**WHAT THE TASK ASKS:**
Every entry that follows should be output again, word for word.

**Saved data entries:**
+++++

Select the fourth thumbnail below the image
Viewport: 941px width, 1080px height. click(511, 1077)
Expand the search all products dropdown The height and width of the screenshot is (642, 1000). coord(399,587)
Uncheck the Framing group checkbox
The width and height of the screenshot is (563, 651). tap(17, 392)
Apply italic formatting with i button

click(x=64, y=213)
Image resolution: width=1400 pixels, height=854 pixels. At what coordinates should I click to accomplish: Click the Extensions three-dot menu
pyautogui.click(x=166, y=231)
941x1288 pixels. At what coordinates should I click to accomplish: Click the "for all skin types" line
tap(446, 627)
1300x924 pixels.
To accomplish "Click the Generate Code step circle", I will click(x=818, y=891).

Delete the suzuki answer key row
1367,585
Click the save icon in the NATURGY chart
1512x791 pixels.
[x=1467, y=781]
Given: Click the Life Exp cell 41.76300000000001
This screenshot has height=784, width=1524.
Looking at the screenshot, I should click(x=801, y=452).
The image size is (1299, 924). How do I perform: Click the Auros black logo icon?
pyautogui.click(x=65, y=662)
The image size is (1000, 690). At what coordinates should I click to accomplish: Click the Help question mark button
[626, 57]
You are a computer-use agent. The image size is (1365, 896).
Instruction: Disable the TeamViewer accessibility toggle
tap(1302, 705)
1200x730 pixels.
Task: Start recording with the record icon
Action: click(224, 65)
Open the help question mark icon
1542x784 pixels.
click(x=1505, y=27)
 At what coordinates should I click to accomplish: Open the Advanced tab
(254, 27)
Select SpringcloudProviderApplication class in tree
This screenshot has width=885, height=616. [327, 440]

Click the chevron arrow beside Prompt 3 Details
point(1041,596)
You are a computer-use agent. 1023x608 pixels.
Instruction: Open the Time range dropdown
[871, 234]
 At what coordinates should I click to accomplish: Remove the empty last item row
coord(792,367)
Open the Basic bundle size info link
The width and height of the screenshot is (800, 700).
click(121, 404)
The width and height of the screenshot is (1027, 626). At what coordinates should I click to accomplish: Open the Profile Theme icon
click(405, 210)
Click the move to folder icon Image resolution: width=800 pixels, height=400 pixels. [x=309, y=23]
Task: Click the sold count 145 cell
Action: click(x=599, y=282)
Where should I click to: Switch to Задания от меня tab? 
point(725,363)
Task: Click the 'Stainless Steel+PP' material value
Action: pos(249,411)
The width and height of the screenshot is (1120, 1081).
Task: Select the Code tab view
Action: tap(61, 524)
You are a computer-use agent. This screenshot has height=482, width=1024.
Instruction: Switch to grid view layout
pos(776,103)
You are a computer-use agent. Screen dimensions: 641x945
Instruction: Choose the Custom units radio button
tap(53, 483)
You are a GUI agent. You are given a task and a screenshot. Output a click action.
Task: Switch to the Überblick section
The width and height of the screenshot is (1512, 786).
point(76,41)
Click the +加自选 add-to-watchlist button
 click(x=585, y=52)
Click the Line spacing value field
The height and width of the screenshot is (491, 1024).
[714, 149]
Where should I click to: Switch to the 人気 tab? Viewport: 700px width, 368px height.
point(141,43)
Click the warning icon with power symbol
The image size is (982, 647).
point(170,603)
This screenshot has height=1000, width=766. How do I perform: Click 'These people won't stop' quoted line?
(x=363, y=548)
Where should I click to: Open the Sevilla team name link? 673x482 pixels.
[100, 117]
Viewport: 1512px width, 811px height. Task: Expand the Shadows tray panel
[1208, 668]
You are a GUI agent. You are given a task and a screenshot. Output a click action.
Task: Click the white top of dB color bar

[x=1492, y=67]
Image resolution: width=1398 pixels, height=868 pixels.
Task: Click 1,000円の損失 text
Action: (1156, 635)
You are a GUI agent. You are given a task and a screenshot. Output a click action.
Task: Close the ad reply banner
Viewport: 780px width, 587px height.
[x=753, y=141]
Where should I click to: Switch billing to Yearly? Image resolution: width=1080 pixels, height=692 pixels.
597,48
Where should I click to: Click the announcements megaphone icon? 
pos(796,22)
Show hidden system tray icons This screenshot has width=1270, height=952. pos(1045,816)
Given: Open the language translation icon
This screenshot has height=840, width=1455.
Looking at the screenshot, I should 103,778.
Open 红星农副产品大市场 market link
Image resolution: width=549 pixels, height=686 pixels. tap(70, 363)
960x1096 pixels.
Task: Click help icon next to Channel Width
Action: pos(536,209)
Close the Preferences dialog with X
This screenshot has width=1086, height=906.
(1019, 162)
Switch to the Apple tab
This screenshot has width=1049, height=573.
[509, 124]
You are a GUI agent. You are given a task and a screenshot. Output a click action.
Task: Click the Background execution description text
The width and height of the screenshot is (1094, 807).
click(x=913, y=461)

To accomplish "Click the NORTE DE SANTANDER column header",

+++++

**FINAL ANSWER:**
Select the fourth thumbnail below the image
Viewport: 941px width, 1080px height. click(511, 1077)
Expand the search all products dropdown The height and width of the screenshot is (642, 1000). coord(399,587)
Uncheck the Framing group checkbox
The width and height of the screenshot is (563, 651). tap(17, 392)
Apply italic formatting with i button

click(x=64, y=213)
Image resolution: width=1400 pixels, height=854 pixels. At what coordinates should I click to accomplish: Click the Extensions three-dot menu
pyautogui.click(x=166, y=231)
941x1288 pixels. At what coordinates should I click to accomplish: Click the "for all skin types" line
tap(446, 627)
1300x924 pixels.
To accomplish "Click the Generate Code step circle", I will click(x=818, y=891).

Delete the suzuki answer key row
1367,585
Click the save icon in the NATURGY chart
1512x791 pixels.
[x=1467, y=781]
Given: Click the Life Exp cell 41.76300000000001
This screenshot has height=784, width=1524.
Looking at the screenshot, I should click(x=801, y=452).
The image size is (1299, 924). How do I perform: Click the Auros black logo icon?
pyautogui.click(x=65, y=662)
The image size is (1000, 690). At what coordinates should I click to accomplish: Click the Help question mark button
[626, 57]
You are a computer-use agent. The image size is (1365, 896).
Instruction: Disable the TeamViewer accessibility toggle
tap(1302, 705)
1200x730 pixels.
Task: Start recording with the record icon
Action: click(224, 65)
Open the help question mark icon
1542x784 pixels.
click(x=1505, y=27)
 At what coordinates should I click to accomplish: Open the Advanced tab
(254, 27)
Select SpringcloudProviderApplication class in tree
This screenshot has width=885, height=616. [327, 440]

Click the chevron arrow beside Prompt 3 Details
point(1041,596)
You are a computer-use agent. 1023x608 pixels.
Instruction: Open the Time range dropdown
[871, 234]
 At what coordinates should I click to accomplish: Remove the empty last item row
coord(792,367)
Open the Basic bundle size info link
The width and height of the screenshot is (800, 700).
click(121, 404)
The width and height of the screenshot is (1027, 626). At what coordinates should I click to accomplish: Open the Profile Theme icon
click(405, 210)
Click the move to folder icon Image resolution: width=800 pixels, height=400 pixels. [x=309, y=23]
Task: Click the sold count 145 cell
Action: click(x=599, y=282)
Where should I click to: Switch to Задания от меня tab? 
point(725,363)
Task: Click the 'Stainless Steel+PP' material value
Action: pos(249,411)
The width and height of the screenshot is (1120, 1081).
Task: Select the Code tab view
Action: tap(61, 524)
You are a computer-use agent. This screenshot has height=482, width=1024.
Instruction: Switch to grid view layout
pos(776,103)
You are a computer-use agent. Screen dimensions: 641x945
Instruction: Choose the Custom units radio button
tap(53, 483)
You are a GUI agent. You are given a task and a screenshot. Output a click action.
Task: Switch to the Überblick section
The width and height of the screenshot is (1512, 786).
point(76,41)
Click the +加自选 add-to-watchlist button
 click(x=585, y=52)
Click the Line spacing value field
The height and width of the screenshot is (491, 1024).
[714, 149]
Where should I click to: Switch to the 人気 tab? Viewport: 700px width, 368px height.
point(141,43)
Click the warning icon with power symbol
The image size is (982, 647).
point(170,603)
This screenshot has height=1000, width=766. How do I perform: Click 'These people won't stop' quoted line?
(x=363, y=548)
Where should I click to: Open the Sevilla team name link? 673x482 pixels.
[100, 117]
Viewport: 1512px width, 811px height. Task: Expand the Shadows tray panel
[1208, 668]
You are a GUI agent. You are given a task and a screenshot. Output a click action.
Task: Click the white top of dB color bar

[x=1492, y=67]
Image resolution: width=1398 pixels, height=868 pixels.
Task: Click 1,000円の損失 text
Action: (1156, 635)
You are a GUI agent. You are given a task and a screenshot. Output a click action.
Task: Close the ad reply banner
Viewport: 780px width, 587px height.
[x=753, y=141]
Where should I click to: Switch billing to Yearly? Image resolution: width=1080 pixels, height=692 pixels.
597,48
Where should I click to: Click the announcements megaphone icon? 
pos(796,22)
Show hidden system tray icons This screenshot has width=1270, height=952. pos(1045,816)
Given: Open the language translation icon
This screenshot has height=840, width=1455.
Looking at the screenshot, I should 103,778.
Open 红星农副产品大市场 market link
Image resolution: width=549 pixels, height=686 pixels. tap(70, 363)
960x1096 pixels.
Task: Click help icon next to Channel Width
Action: pos(536,209)
Close the Preferences dialog with X
This screenshot has width=1086, height=906.
(1019, 162)
Switch to the Apple tab
This screenshot has width=1049, height=573.
[509, 124]
You are a GUI agent. You are given a task and a screenshot. Output a click action.
Task: Click the Background execution description text
The width and height of the screenshot is (1094, 807).
click(x=913, y=461)

To accomplish "Click the NORTE DE SANTANDER column header",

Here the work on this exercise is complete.